- [DESCRIPTION OF THE TASK]: Extract every line of the records below that contains the string "height", matching case exactly.

---

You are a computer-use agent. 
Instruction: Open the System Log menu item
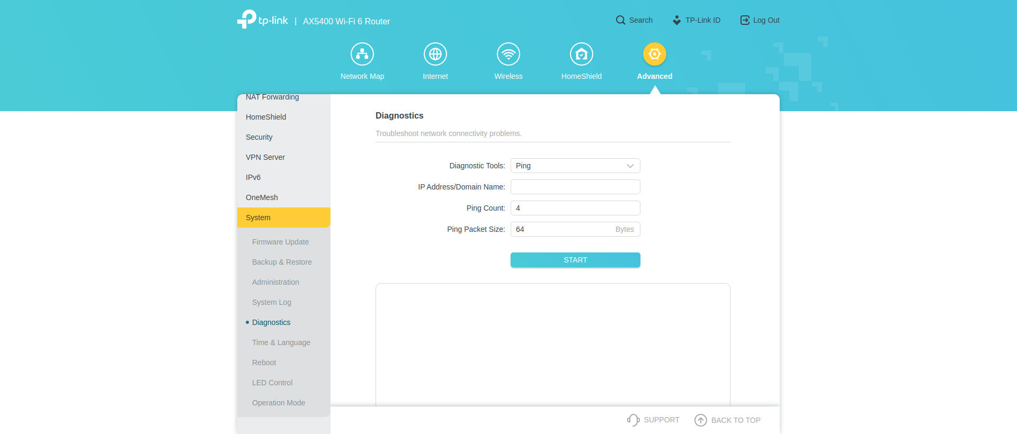[272, 302]
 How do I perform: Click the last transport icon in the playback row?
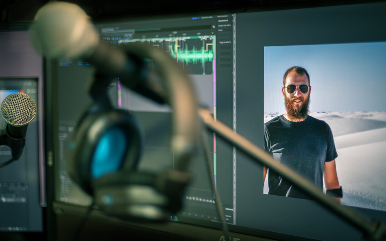click(213, 199)
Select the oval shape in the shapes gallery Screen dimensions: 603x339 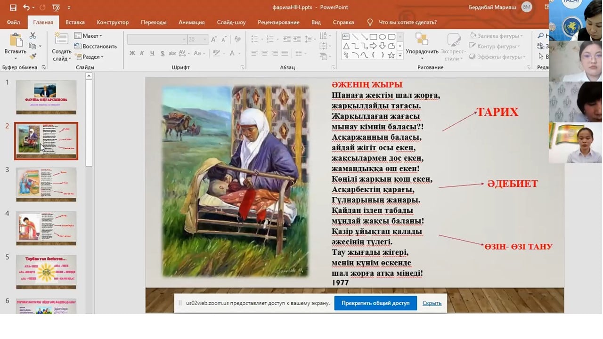(382, 37)
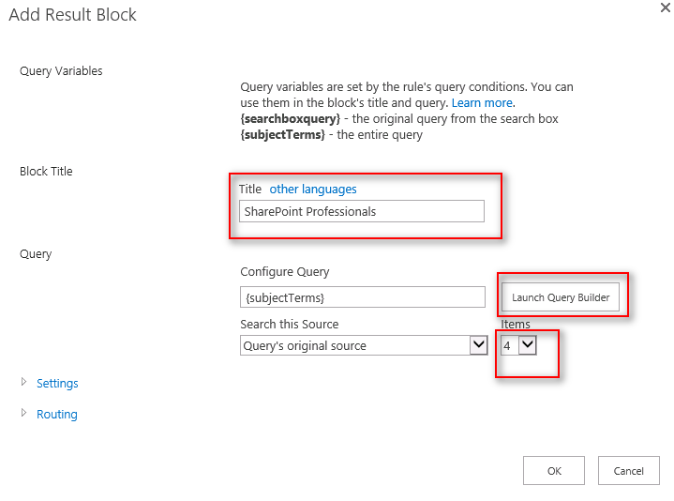
Task: Expand the Settings disclosure triangle
Action: [x=23, y=383]
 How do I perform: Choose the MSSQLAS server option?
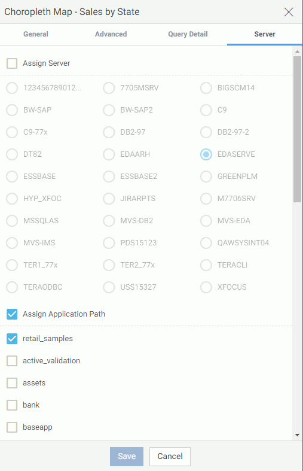click(x=12, y=221)
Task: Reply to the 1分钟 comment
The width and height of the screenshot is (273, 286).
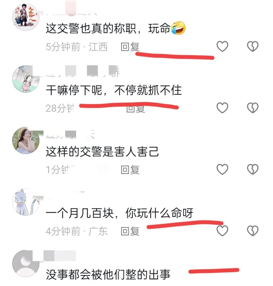Action: pos(130,170)
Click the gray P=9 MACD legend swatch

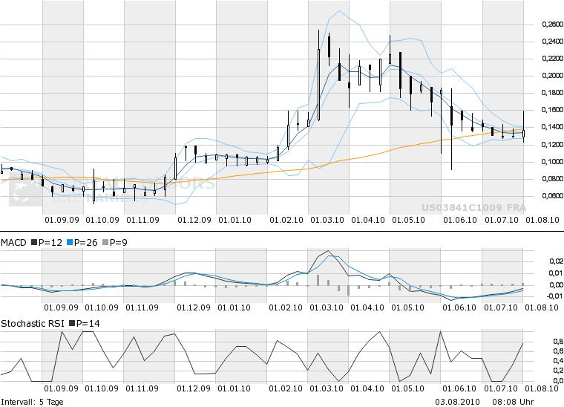point(105,243)
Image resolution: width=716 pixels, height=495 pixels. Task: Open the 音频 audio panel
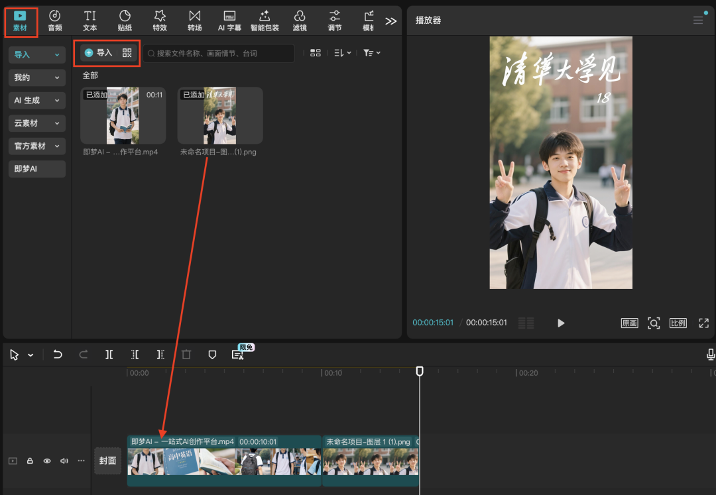click(54, 20)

---

- [COMPLETE OUTPUT]:
The width and height of the screenshot is (273, 286).
Image resolution: width=716 pixels, height=495 pixels. Task: Open the 音频 audio panel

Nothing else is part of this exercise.